ただの人食い巨人のマンガにあらず!
話の内容を知らなくても一度は聞いたことのあるタイトルかと思います。
しかし、このマンガの真の凄さは単純な人類と巨人が戦う物語ではない!という点。
(以下、ネタバレを含みます)
主人公は巨人を憎んでいるのに、なぜか巨人化する能力を持っていた?
巨人の正体は元々人間だった?
かつての仲間が次々と裏切って敵になった?
実は人間同士が戦って殺し合って捕食していた?
「進撃の巨人」とは巨人が進撃してくるという意味じゃなく、主人公が引き継いだ巨人の名前だった?
畳みかける仕掛けのように、綿密に張り巡らされた伏線と逆転劇。
ダイナミックなアクションシーン。
もちろん、それだけでも十分おもしろいです。
しかし、物語を通じて読者に訴えかけるメッセージは「完全悪など存在しない」「立ち位置が変われば自分たちが悪になりうる」……そういった、現代社会にも通ずる概念が散りばめられている点です。
特に興味深いエピソードは、暗に毒親を思わせる描写。
我が子に対して過剰に期待を寄せ、己の正義でもって洗脳教育し、子供の意志など全く聞き入れようとしない両親。
自我を奪われた子供は、やがて親の期待に応えなければならない強迫観念に捕らわれます。

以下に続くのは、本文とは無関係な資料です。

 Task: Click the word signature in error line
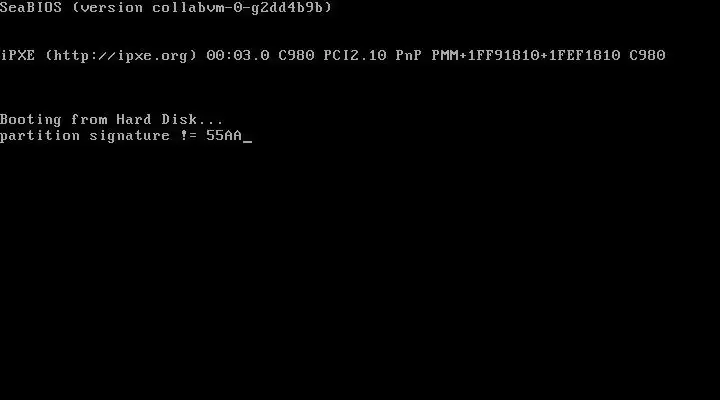129,136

そして思うように成果が得られなければ、子供は自分自身を責めてしまう……。
実際、幼少の頃に上記のような体験をなさった人もいるのではないでしょうか?
こんな現代社会の課題でもあるエピソードが無数に描かれ、私たち読者を翻弄するのです。
本当に恐ろしい悪魔は、人間の心に潜んでいる。
最高のエンターテイメントと共にある最恐の人間ドラマを、ぜひ味わってみてください。